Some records
┄┄┄┄┄┄┄┄┄┄┄┄┄┄┄┄┄┄┄┄

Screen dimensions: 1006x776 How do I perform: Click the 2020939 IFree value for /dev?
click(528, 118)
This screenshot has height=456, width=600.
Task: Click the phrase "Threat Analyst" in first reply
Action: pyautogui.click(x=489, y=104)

┄┄┄┄┄┄┄┄┄┄┄┄┄┄┄┄┄┄┄┄

Brief>
In the items above, swap "Screen dimensions" for "Display size" and leave every other word unchanged.

Task response>
Display size: 1006x776 How do I perform: Click the 2020939 IFree value for /dev?
click(528, 118)
This screenshot has height=456, width=600.
Task: Click the phrase "Threat Analyst" in first reply
Action: pyautogui.click(x=489, y=104)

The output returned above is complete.